作品展提出締切が今月末となり、続々と作品が集まってきています。

生徒さんたちと最後の最後に作品を選ぶとき、
「最後は“魂が入っているかどうか」と、私はよく言いますね。

「魂」という日常ではあまり使い慣れない言葉に、多少なり戸惑う生徒さんもいるかと思うので、少し解説をしておこうと思います。

(写真は真言宗豊山派金剛院様に納めさせていただいた寧月作品「魂」です)

「魂」と「心」

「魂」とは何でしょうか。おそらくそれは、人間には捉え切ることのできない時空間の中で循環しているものであり、宇宙そのもの。東洋思想のいろんな聖典に触れるとそのようなものらしいのですが、私などにはまだその辺の深淵を知ることはできません。

「魂」と似たような言葉に「心」というのもあります。
「心を込めて」と「魂を込めて」では、どのように異なるでしょうか。

私の考えを、社会的に分かりやすい言葉を使って説明してみるのであれば、
「魂」は「潜在意識」に近く、「心」は「顕在意識」に近いと思います。

まずは「心」と言動と行動を一致させる

「心」は「顕在意識」に近いと書きました。

「今日はカレーが食べたい」とか「あの人の声が好き」とか、自分で認識できているのは「心」の作用。欲求、感情ということもできます。

_作業指示:_
1) 「魂」と「心」についての文章で、筆者は「魂」が何に近いと述べていますか。
2) 「魂」と「心」についての文章のうち、「私の考えを、社会的に分かりやすい言葉を使って説明してみるのであれば、」を含む語句で始まり「の作用。欲求、感情ということもできます。」で終わる部分を、一字一句変えずに打ち直してもらえますか。
3) 次の(a)〜(c)は、「魂」と「心」についての文章の内容と合っていますか。それぞれ「はい」か「いいえ」で答え、判断の決め手となるその文章の語句を正確に引用してください。
(a) 作品展の提出締切は今月末である。
(b) 筆者は東洋思想の聖典に触れて、「魂」の深淵をすでに知っている。
(c) 筆者は「心」を「顕在意識」に近いものと考えている。

保存済みの項目:
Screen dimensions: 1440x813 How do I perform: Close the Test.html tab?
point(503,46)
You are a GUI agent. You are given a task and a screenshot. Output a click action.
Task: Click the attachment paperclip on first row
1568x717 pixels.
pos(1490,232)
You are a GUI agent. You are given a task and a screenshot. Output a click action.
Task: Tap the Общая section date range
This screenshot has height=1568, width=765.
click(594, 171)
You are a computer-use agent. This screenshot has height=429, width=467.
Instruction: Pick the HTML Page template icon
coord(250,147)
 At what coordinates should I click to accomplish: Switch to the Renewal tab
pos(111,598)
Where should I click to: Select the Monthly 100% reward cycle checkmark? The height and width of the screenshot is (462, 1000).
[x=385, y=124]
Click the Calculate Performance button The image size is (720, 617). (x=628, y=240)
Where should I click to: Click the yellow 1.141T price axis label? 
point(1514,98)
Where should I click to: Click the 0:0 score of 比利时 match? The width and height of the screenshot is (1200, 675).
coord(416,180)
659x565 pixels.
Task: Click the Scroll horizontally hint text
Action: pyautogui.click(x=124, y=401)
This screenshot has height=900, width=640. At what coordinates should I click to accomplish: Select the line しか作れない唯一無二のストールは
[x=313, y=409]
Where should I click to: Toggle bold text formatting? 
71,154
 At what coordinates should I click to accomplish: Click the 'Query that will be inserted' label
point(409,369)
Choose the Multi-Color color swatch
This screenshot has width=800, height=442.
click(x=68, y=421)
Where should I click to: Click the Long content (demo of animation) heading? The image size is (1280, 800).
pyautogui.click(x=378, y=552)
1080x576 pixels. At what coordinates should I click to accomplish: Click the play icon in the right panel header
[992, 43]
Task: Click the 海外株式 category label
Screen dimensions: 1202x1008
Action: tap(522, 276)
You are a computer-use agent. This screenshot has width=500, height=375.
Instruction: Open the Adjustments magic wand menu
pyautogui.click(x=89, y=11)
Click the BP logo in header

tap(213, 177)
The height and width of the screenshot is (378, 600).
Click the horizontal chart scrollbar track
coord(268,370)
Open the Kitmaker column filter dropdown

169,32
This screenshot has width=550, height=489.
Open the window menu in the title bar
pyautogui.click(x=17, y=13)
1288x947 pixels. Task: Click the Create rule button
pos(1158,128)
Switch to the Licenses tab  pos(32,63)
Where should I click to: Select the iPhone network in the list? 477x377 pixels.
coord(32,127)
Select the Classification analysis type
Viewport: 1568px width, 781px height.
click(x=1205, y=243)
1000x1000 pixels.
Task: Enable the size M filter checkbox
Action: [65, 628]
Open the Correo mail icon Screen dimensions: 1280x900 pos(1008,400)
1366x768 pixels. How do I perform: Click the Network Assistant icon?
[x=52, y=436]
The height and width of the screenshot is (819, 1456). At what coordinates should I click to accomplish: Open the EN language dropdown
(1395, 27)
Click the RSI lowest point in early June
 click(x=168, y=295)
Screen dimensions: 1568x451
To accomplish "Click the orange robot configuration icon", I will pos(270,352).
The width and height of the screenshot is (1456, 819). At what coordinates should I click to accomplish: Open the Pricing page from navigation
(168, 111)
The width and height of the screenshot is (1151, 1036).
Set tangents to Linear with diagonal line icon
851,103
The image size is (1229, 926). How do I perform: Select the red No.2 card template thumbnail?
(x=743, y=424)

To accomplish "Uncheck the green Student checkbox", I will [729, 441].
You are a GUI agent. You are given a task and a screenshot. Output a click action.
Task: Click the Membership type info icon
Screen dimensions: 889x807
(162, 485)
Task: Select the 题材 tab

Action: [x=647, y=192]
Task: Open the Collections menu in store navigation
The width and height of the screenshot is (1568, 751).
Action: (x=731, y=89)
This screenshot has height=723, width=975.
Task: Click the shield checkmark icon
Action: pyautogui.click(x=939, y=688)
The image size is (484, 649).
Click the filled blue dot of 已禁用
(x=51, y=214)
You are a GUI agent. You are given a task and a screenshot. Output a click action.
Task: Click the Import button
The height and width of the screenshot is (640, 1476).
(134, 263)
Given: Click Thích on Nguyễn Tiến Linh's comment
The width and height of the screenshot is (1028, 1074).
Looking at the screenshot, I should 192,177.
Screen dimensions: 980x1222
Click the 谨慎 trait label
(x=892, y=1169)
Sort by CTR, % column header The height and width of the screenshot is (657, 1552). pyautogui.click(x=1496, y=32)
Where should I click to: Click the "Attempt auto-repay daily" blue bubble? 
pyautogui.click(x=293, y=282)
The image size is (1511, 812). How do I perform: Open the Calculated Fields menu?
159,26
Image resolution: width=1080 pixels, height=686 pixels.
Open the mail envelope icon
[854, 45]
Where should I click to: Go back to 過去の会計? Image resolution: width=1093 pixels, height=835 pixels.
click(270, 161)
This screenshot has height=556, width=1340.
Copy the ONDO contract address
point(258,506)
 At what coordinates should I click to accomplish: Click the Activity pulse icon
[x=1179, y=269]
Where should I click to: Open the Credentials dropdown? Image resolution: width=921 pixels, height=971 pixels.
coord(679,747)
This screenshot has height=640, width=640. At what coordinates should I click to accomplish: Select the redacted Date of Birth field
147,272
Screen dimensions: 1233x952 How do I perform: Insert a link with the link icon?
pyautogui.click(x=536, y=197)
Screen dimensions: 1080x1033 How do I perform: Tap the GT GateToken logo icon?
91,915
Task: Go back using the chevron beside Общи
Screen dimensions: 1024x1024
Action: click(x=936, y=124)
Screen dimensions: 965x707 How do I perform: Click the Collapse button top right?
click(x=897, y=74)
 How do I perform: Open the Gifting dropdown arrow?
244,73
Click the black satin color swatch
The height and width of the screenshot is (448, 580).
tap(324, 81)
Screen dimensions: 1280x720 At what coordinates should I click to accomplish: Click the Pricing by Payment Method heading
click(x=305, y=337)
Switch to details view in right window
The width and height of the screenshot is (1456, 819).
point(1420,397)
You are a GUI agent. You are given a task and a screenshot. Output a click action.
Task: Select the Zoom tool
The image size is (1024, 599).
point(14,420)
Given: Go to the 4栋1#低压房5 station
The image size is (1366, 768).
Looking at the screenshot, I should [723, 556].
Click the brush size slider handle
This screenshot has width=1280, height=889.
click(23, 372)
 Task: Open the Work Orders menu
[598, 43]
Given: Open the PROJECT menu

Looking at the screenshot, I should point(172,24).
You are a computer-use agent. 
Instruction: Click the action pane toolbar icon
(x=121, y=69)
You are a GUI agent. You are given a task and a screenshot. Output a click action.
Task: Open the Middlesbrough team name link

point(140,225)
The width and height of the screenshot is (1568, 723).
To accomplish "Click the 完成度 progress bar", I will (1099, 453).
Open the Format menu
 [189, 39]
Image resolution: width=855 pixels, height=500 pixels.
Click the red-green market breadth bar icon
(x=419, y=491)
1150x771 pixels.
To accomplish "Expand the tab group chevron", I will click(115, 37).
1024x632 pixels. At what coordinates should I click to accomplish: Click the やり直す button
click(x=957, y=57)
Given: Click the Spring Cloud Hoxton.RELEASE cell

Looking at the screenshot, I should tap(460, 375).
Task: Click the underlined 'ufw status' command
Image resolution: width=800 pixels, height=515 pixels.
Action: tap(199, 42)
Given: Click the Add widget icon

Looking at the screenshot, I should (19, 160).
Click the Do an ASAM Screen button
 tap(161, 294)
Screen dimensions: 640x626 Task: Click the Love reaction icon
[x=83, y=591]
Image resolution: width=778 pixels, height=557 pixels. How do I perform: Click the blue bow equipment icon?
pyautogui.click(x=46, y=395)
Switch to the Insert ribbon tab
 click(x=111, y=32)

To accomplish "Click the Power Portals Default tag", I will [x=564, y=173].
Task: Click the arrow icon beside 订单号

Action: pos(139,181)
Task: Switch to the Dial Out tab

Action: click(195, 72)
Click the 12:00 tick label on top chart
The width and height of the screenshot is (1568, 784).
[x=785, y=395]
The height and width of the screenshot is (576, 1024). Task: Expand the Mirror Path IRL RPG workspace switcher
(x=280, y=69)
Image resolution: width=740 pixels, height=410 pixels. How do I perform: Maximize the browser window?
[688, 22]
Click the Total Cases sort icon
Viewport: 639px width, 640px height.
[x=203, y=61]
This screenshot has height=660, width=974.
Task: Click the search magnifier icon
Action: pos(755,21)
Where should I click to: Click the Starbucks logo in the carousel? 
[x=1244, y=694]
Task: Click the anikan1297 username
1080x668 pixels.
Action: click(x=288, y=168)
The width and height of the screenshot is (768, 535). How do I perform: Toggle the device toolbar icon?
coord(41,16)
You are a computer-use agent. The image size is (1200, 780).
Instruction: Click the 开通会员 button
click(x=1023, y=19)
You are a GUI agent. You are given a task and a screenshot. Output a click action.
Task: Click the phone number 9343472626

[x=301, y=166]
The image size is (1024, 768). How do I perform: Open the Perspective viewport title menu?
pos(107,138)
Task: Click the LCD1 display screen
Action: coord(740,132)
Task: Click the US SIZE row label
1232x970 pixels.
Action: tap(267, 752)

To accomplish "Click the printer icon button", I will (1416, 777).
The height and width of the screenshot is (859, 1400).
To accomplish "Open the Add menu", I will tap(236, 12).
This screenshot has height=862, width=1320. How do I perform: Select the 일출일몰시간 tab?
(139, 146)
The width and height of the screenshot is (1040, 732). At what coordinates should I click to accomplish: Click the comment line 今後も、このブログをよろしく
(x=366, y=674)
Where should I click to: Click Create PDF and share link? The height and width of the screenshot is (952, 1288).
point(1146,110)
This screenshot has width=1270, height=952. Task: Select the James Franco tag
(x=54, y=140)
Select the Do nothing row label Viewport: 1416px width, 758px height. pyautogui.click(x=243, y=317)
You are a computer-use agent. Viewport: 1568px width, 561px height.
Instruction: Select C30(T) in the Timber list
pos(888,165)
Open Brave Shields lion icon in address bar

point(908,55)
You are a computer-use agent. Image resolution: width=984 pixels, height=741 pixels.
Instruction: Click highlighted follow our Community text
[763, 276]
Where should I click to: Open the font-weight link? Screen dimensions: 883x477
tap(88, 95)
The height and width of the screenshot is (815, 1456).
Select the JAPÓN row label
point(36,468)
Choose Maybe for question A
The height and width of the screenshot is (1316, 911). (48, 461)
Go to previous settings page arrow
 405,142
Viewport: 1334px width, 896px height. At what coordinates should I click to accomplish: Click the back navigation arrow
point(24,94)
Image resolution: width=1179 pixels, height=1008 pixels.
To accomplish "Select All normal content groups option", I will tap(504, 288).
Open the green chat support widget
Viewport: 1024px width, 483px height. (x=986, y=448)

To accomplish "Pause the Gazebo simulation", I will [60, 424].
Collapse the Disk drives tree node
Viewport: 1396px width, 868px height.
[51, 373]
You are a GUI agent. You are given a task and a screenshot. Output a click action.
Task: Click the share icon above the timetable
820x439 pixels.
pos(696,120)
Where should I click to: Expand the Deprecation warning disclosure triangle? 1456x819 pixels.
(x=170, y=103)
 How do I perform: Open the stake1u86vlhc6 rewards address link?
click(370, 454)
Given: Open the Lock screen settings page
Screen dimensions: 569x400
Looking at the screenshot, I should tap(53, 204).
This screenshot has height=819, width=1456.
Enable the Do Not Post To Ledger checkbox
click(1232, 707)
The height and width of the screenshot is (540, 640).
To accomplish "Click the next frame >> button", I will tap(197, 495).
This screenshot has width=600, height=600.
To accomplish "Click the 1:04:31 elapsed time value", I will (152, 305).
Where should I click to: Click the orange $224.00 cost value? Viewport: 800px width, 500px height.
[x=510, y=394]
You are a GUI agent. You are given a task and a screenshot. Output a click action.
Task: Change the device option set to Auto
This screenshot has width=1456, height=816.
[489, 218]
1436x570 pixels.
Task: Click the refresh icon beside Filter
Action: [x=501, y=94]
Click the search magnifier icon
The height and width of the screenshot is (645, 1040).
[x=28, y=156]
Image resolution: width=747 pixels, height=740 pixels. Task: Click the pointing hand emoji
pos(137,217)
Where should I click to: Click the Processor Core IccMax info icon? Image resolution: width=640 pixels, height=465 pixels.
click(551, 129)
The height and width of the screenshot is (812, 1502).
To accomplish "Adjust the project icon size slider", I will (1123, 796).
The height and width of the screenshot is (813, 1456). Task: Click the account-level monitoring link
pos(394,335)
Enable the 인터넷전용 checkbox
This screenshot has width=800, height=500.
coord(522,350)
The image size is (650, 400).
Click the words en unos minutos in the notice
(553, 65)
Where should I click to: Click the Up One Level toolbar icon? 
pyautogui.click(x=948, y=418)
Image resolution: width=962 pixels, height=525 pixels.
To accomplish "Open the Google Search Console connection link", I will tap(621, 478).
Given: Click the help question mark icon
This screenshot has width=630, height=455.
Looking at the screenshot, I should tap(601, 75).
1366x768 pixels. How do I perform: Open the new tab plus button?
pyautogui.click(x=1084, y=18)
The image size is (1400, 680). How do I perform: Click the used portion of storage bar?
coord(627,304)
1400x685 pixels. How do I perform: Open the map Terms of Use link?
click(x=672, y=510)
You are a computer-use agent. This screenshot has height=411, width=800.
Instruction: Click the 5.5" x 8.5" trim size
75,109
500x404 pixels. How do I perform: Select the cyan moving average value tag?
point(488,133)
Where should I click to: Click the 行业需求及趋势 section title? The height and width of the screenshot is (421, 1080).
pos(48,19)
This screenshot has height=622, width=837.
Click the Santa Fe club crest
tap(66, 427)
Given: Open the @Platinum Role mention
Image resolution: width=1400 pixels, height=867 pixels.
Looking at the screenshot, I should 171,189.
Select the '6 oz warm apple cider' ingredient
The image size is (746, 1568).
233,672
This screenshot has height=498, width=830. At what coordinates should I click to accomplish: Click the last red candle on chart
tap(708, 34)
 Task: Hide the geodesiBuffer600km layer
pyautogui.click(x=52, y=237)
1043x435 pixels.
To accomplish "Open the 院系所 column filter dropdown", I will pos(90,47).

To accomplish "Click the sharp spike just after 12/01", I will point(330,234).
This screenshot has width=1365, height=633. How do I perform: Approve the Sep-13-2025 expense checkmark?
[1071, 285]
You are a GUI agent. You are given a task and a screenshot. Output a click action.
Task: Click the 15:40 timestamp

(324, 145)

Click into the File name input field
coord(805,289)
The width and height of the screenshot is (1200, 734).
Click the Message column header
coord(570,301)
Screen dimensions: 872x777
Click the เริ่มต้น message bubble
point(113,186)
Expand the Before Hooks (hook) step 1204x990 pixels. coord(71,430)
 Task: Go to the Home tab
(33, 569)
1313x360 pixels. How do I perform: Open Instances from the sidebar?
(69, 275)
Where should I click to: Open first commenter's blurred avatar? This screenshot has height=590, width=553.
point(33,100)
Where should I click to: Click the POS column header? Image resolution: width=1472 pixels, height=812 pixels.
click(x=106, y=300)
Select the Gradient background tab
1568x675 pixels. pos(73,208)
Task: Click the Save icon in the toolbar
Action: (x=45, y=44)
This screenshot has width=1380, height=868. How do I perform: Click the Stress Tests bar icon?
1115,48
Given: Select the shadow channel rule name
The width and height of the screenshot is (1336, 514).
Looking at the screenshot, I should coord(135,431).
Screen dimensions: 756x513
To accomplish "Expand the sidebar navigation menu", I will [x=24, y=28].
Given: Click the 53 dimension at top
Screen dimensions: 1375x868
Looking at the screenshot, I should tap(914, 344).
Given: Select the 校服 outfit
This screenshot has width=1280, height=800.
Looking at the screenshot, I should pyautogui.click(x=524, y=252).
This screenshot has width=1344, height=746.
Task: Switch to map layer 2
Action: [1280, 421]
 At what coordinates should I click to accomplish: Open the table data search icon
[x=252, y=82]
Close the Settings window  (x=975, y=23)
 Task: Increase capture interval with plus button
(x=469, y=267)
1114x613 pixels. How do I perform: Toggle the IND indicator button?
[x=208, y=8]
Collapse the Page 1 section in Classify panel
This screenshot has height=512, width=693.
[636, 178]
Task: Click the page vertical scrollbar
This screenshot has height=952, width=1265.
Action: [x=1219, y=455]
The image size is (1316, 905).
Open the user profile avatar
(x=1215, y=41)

_回答一覧:_
1) 「潜在意識」に近いと述べています。

2)
私の考えを、社会的に分かりやすい言葉を使って説明してみるのであれば、
「魂」は「潜在意識」に近く、「心」は「顕在意識」に近いと思います。

まずは「心」と言動と行動を一致させる

「心」は「顕在意識」に近いと書きました。

「今日はカレーが食べたい」とか「あの人の声が好き」とか、自分で認識できているのは「心」の作用。欲求、感情ということもできます。

3)
(a) はい。「作品展提出締切が今月末となり」
(b) いいえ。「私などにはまだその辺の深淵を知ることはできません」
(c) はい。「「心」は「顕在意識」に近いと思います」